Garé (short for Margaret) was born in Hawaii and learned to be a marvellous landscape painter. This was even more impressive as she was born without most of her left arm. She finished art class and for the rest of her life she created grand and colourful paintings which even inspired her husband in his work. By the way, many of the paintings were reproduced as post cards.

She would make suggestions for Barks' backgrounds and she was even co-writer on U$04 'The Menehune Story' which takes place on her native soil. When she learned that her husband disliked doing the text in the speech bubbles, Garé offered to take over this chore, which she continued to do until 1966 when Barks retired. Kind and gentle soul that she was, she even took over the boring chore of inking all the large black areas.

On a few occasions she actually drew whole panels for her husband. In the early summer of 1955 the couple had arranged for a small vacation and Barks had to finish two stories before they could leave. These were the long adventure U$09 The Lemming with the Locket and the ten-pager WDCS182 'Grandma's Bull' in which Donald borrows Grandma Duck's normally peaceful bull, which then runs amuck in a china display room at an exhibition.
Several years later Barks shivered as he recalled finishing those two particular stories:
We longed to get away on our vacation but I needed to finish the stories. And of course they were the ones that took longer time to finish than so many others. One frame called for numerous lemmings and in the bull story I had mounts of china to draw. Luckily Garé came to my assistance and when we at long last finished the last damned lemming we cheered so much that our good neighbours came running. They knew we were under a deadline and they congratulated us.
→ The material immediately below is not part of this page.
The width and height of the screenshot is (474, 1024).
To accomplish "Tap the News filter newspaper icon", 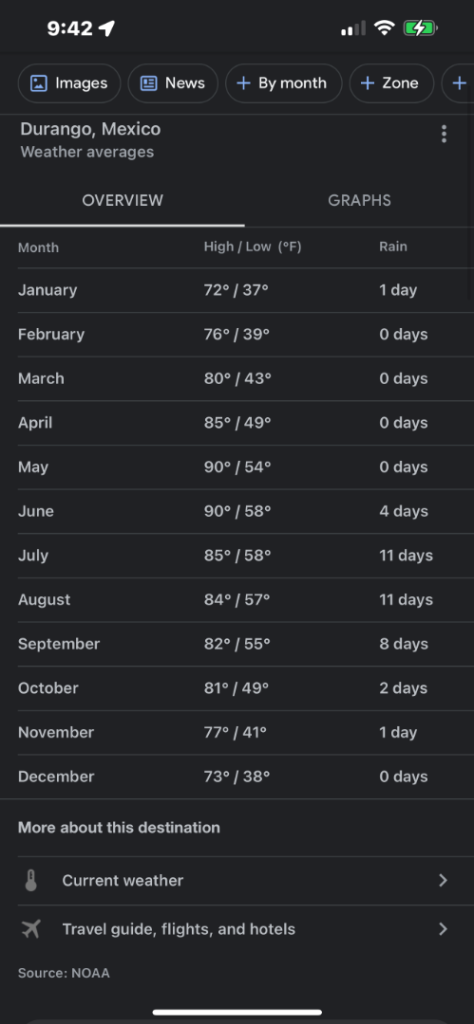I will (149, 83).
By 1966 Barks was ready for retirement and he and Garé prepared for his golden years. Barks was also becoming interested in the enchanting world of painting.



The Golden Helmet

  Barks did not get the peaceful retirement he was planning. In 1981, two of his fans, Bruce Hamilton and Russ Cochran, formed a company by the name Another Rainbow Publishing which aimed to show the world the genius of Barks' paintings. The pensioner had been producing one colourful and detailed painting after another for fans for more than a decade and the two men - who had become good friends of Barks - had helped him with the sales. The result was the imposing art book with the equally imposing title The Fine Art of Walt Disney´s Donald Duck by Carl Barks. The book lavishly reproduced all of the 122 paintings he had finished by that time. To obtain the splendid results, no fewer than 50 photographers from USA and Canada were asked to photograph the paintings. The photos needed extra attention to secure the best possible reproduction as the normal printing process only consists of 4 colours. They succeeded and Barks was satisfied. The book had a run of 1,875 copies - all signed by Barks personally!
Another Rainbow also began producing fine lithographs of many of the paintings and Barks - the gentle man - signed them all carefully. What a retirement...

Front for Cassette No. 1
  But there was to be more. In 1983 Another Rainbow launched an even more ambitious project. They were about to publish all of Barks' stories and front covers in a monumental opus of unequalled dimensions. It was called The Carl Barks Library (CBL) and consisted of 30 voluminous luxury books in 10 boxed sets (i.e. 3 books to a set). They also contained numerous new contributions from both Barks and other artists. Furthermore the books were filled with many sketches and modelsheets. It took a good 7 years to finish the giant undertaking but it was certainly worth waiting for as the comic stories are perfectly reproduced - mostly in black and white. They also incorporated vast amounts of Disney material unknown to the public until then.

The books have left Barks with undying fame. Could anybody ever follow him?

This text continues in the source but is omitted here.